Perché «la rilevazione mostra un aumento settimanale del valore di Rdt, superiore a 1 con un indice di occupazione superiore all'85%» dei posti letto attualmente riservati ai pazienti-Covid, che sono complessivamente 3651. Perché è da almeno 19 giorni che la Regione chiede alle aziende sanitarie di preparare il passaggio alla fase di attivazione della Rete per il completamento dello Scenario di rischio 4, che prevede un totale di 4.325 posti letto-Covid. Ieri la Regione ha dato l'ultimatum, concedendo tre giorni ai nosocomi, in special modo ai 10 più grandi di Roma.
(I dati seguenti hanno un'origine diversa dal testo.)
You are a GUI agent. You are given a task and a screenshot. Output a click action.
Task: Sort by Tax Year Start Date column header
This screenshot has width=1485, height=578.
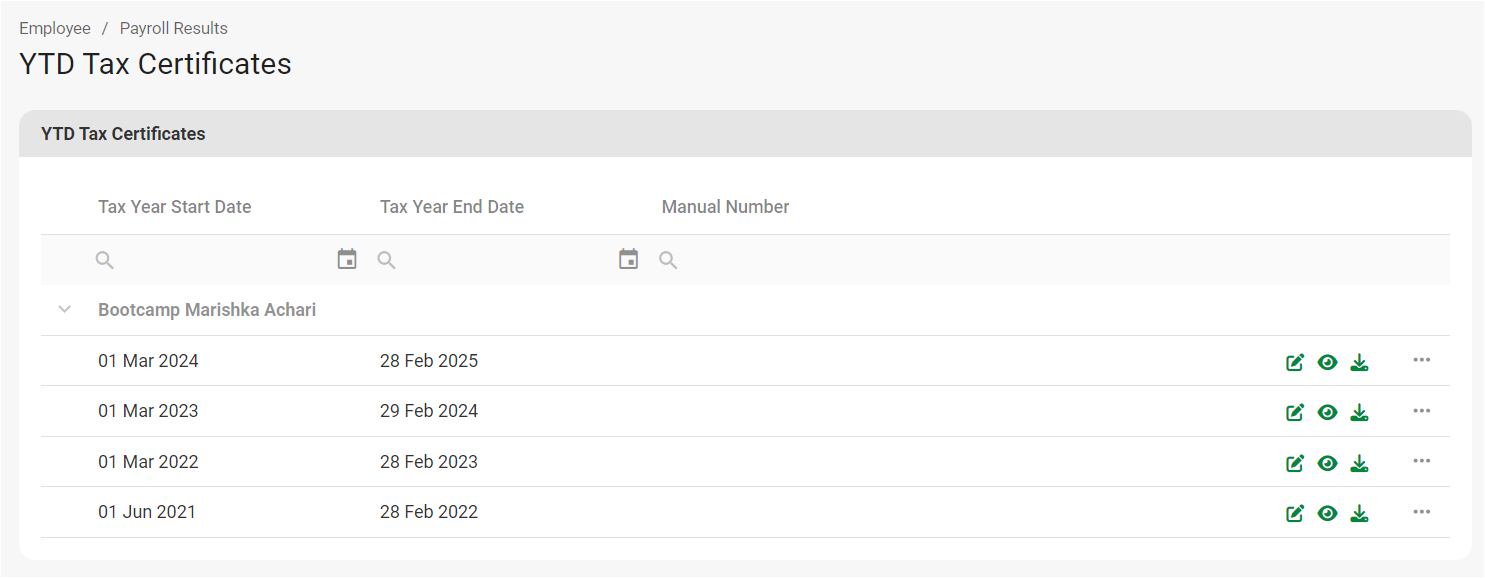click(x=175, y=207)
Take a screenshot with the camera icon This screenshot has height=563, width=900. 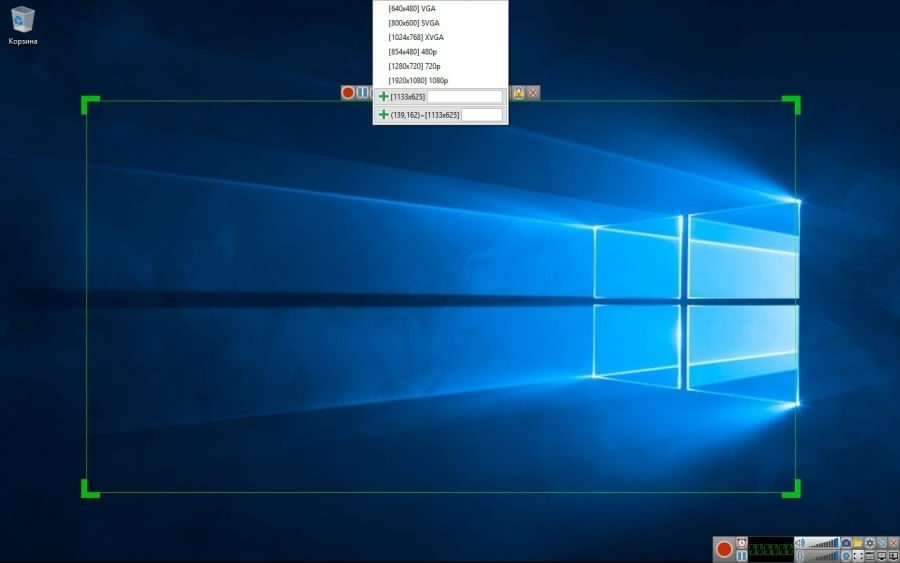point(846,543)
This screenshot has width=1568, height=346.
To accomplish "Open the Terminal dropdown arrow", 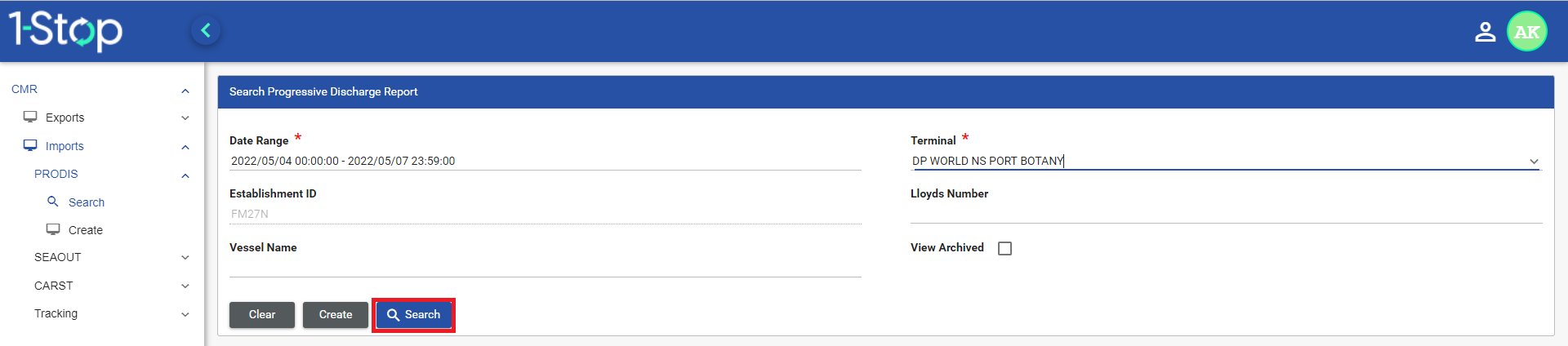I will click(x=1534, y=162).
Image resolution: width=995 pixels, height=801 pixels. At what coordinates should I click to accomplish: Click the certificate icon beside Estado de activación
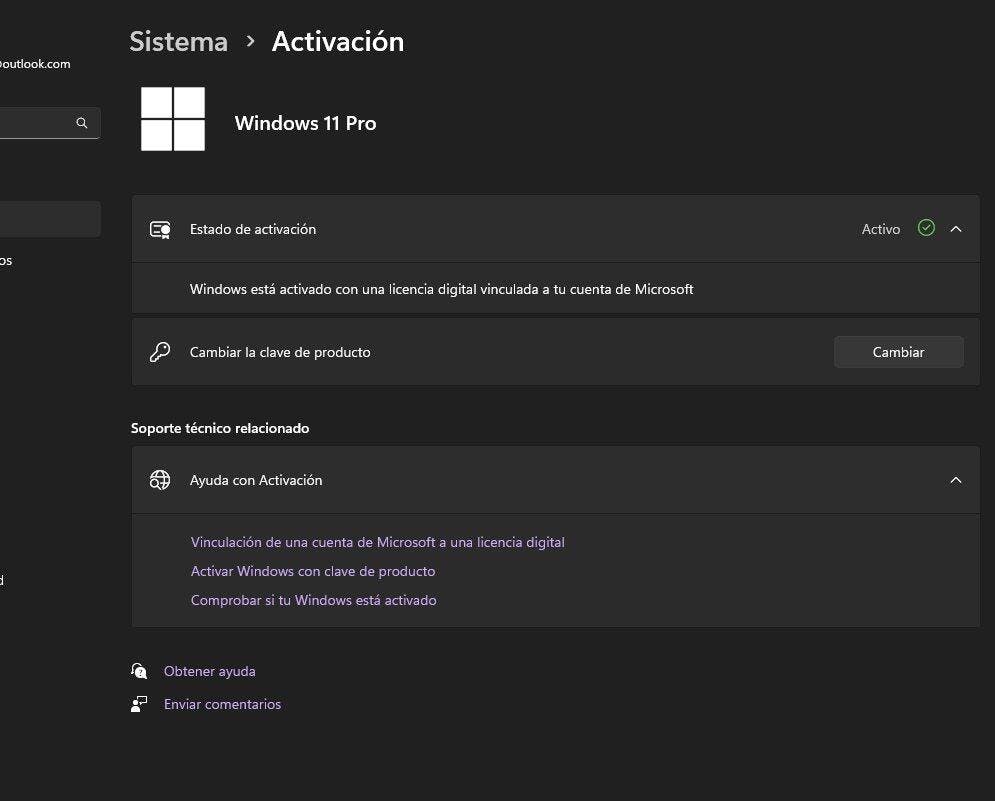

I quali, inderogabilmente «entro il 3 aprile, devono completare l'attivazione dei posti letto previsti nelle seguenti strutture: Ospedali Santo Spirito (38 posti letto ancora da attivare, ndr), San Filippo Neri (23), Sant'Eugenio (47), Pertini (61), San Giovanni Addolorata (24), San Camillo-Forlanini (35), Umberto I (39), Sant'Andrea (33), Tor Vergata (40) e Spallanzani (14 di Terapia intensiva)». E, non a caso, proprio l'ospedale Pertini, che risulta in ritardo con il maggior numero di letti da attivare (61) è anche quello che ieri aveva i due terzi dei pazienti in trattamento al Pronto Soccorso in attesa di un posto nei reparti: 73 su 96.

 

 

Ma lo «stato di allerta su tutta la rete» ospedaliera riguarda anche i nosocomi più piccoli, come quello di Subiaco, dove da 4 mesi e mezzo l'Asl Roma 5 tiene chiuso l'intero reparto dell'ex Lungodegenza, dopo aver svuotato 10 posti letto dal 16 novembre scorso. Ieri il numero complessivo dei degenti-Covid nei reparti d'area medica è arrivato a 3.044, pari ad un tasso d'occupazione del 47%, tre punti in più della media nazionale e 7 oltre la soglia critica fissata dal Ministero della Salute. Anche nelle Terapie intensive il tasso d'occupazione è 9 punti percentuali oltre la soglia critica: con i nuovi 26 ricoveri effettuati ieri, infatti, il numero complessivo dei degenti-Covid è arrivato a 371, pari al 39%. E pure nei reparti di Terapia intensiva gli ospedali sono in ritardo nell'attivazione di 32 posti letto: attualmente ne sono attivi 440 ma, secondo lo Scenario di rischio 4, ne dovrebbero essere disponibili 472 per i pazienti-Covid. Oltre ai 14 dello Spallanzani, ne mancano all'appello «10 al Pertini, 9 a Tor Vergata, 8 al Sant' Eugenio, e 4 al San Giovanni Addolorata e all'ospedale dei Castelli». Poi ci sono quelli annunciati da un anno, come i 4 aggiuntivi di Colleferro e i 4 nuovi di Palestrina, che nella comunicazione regionale di ieri ancora non risultano attivi. Proprio mentre i primari tornano a rivelare d'essere costretti a scegliere quali degenti destinare ai pochi posti salvavita rimasti a disposizione.